Prior to the introduction of Insolvency and Bankruptcy Code, 2016 (“IBC”), India did not have a robust insolvency law to deal with the state of indebtedness of a business enterprises, winding up being the only insolvency procedure available. Historically, the Companies facing financial difficulties would be pushed into liquidation by its Creditors, as there were no provisions related to reorganization. Thus, the earlier laws were neither effective nor efficacious and hence, proved inadequate for resolving corporate insolvency in an effective manner.

In United Arab Emirates (“UAE”), prior to the introduction of the UAE Bankruptcy Law Federal Decree No. 9 of 2016, bankruptcy proceedings were governed under Chapter V of the Federal Law No. 18 of 1993 (Commercial Code). Under the Old regime, bankruptcy could lead to initiation of criminal proceedings, imprisonment, asset stripping, etc. of those who manage the debtor company. Court driven procedures, therefore, were rarely used, companies preferred to settle their claims by resorting to out of court procedures.

Coincidentally, both IBC and UAE Bankruptcy Law came into effect in December, 2016. While the objective of both the Codes are similar, the structure and approach for achieving the same differs.

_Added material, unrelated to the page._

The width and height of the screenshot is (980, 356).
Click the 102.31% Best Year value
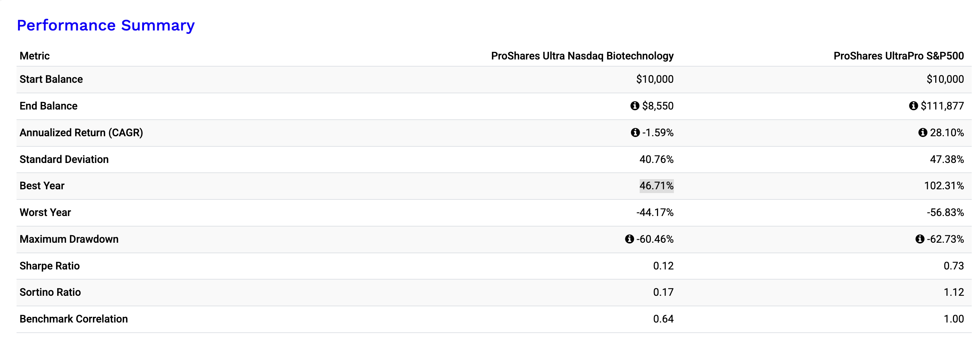click(944, 186)
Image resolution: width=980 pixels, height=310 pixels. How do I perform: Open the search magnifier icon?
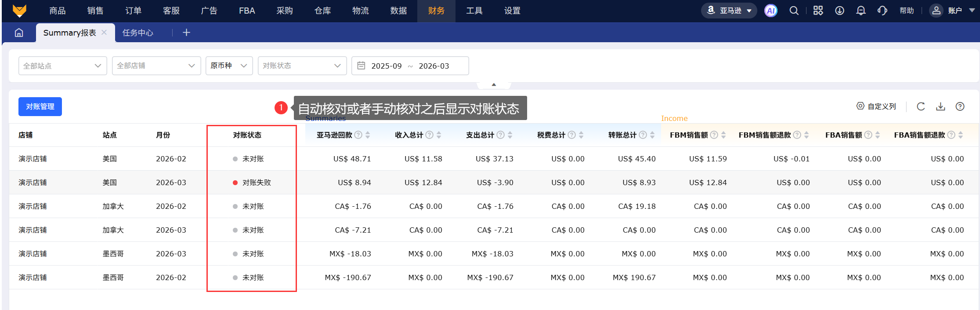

INTRODUCTION OF INSOLVENCY LAW REFORMS: OBJECTIVE

INDIA

The main objective behind introduction of IBC is to provide a single legislation for resolution of insolvency of individuals as well as Corporate Debtors in a time bound manner. It was designed to bring in place the insolvency procedures that strike a balance between the need to address the debtor’s financial difficulty vis-a-vis the interests of the Creditors through collective resolution of all claims against a debtor. It is aimed towards continuance of the business enterprises as going concern, including its business operations during the resolution process to ensure that maximum value is realized through the resolution process.

UAE

In order to decriminalize bankruptcy and remove the impediments to the restructuring of Corporate entities, the UAE Bankruptcy Law was enacted.  It introduced various modern-day reorganization procedures such as preparation of plan for restructuring and priority funding during the restructuring for continued business operations. The Law applies to traders, both Corporate entities and individuals. The new Bankruptcy Law, is not applicable to Dubai International Financial Centre (“DIFC”) and Abu Dhabi Global Market (“ADGM”), which have their own comprehensive Commercial laws.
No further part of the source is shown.